━━ PROVIDED DATA

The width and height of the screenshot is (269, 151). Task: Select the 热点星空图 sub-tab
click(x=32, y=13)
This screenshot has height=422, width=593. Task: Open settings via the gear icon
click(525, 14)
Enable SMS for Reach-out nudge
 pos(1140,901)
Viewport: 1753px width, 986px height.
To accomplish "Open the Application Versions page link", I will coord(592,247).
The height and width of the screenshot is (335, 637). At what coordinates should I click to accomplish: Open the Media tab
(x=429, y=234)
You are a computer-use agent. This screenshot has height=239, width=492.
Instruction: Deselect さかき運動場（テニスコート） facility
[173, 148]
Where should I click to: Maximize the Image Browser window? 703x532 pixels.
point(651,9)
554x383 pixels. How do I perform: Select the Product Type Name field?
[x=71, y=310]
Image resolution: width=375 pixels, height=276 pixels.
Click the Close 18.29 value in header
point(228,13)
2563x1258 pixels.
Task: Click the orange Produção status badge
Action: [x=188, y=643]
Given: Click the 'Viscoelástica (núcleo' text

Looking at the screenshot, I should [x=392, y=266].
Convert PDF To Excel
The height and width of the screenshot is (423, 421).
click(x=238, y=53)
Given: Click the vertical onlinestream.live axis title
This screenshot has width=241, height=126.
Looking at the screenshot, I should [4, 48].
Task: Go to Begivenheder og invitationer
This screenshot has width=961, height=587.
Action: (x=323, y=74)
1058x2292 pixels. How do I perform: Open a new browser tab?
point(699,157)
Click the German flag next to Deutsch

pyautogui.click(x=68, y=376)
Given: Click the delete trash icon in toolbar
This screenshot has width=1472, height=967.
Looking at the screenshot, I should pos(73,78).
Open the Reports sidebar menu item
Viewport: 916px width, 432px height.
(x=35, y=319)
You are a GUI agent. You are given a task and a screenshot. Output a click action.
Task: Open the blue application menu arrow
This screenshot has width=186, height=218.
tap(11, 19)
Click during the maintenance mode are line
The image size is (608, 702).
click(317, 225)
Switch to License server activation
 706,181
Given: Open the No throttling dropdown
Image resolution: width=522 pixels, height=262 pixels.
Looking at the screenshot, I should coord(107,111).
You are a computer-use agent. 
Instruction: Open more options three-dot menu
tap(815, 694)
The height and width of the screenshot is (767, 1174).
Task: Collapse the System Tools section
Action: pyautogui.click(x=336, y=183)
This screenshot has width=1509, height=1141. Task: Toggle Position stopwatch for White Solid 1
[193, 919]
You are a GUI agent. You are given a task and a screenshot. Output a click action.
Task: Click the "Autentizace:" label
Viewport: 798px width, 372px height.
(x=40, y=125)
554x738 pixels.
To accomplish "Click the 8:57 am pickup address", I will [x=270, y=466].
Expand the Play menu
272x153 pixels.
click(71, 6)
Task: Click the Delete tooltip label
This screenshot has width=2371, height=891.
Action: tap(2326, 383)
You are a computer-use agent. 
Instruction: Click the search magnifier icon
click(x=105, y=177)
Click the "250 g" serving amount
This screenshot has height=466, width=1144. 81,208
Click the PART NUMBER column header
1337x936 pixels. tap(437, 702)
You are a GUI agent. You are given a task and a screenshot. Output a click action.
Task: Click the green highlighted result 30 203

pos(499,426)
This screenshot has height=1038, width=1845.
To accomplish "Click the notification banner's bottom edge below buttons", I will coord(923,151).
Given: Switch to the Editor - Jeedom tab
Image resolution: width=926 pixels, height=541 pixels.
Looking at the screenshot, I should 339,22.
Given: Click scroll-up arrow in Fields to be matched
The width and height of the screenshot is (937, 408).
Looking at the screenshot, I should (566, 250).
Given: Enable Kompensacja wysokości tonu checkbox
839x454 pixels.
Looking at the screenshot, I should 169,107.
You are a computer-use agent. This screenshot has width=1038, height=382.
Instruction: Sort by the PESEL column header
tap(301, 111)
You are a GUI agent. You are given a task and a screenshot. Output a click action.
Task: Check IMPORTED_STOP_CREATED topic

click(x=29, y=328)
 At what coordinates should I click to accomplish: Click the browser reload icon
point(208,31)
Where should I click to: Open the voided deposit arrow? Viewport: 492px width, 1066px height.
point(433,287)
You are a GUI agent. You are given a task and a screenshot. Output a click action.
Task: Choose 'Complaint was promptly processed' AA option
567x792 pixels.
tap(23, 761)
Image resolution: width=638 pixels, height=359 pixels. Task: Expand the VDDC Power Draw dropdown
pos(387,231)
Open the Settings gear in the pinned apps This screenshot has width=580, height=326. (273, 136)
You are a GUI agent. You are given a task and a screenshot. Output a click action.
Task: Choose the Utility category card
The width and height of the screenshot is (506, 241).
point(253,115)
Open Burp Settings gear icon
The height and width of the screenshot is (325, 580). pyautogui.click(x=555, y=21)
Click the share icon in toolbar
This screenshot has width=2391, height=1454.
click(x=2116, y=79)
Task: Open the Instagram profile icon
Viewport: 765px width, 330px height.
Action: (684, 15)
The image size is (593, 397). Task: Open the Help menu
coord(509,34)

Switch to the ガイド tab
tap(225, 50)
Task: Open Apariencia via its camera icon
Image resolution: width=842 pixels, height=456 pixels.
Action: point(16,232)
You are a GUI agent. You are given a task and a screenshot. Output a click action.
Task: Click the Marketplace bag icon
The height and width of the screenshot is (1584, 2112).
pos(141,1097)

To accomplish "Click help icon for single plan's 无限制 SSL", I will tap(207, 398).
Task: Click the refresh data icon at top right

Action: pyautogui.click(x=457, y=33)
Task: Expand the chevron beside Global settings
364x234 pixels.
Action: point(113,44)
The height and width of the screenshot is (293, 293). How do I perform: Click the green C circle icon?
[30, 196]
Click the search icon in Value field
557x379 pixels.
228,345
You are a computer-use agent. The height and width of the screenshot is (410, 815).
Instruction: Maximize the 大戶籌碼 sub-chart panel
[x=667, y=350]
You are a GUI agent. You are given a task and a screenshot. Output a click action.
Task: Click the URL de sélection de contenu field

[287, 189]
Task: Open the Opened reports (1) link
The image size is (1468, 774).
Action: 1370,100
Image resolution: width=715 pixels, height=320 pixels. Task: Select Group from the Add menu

━━━━

INSTRUCTIONS FOR THE TASK: Please extract and repeat, without any changes, everything in the listing from the line that contains "Task: Open Apariencia via its camera icon" down to the line that contains "Action: point(16,232)", including both of those lines.

SOLUTION TO THIS PROBLEM:
Task: Open Apariencia via its camera icon
Image resolution: width=842 pixels, height=456 pixels.
Action: point(16,232)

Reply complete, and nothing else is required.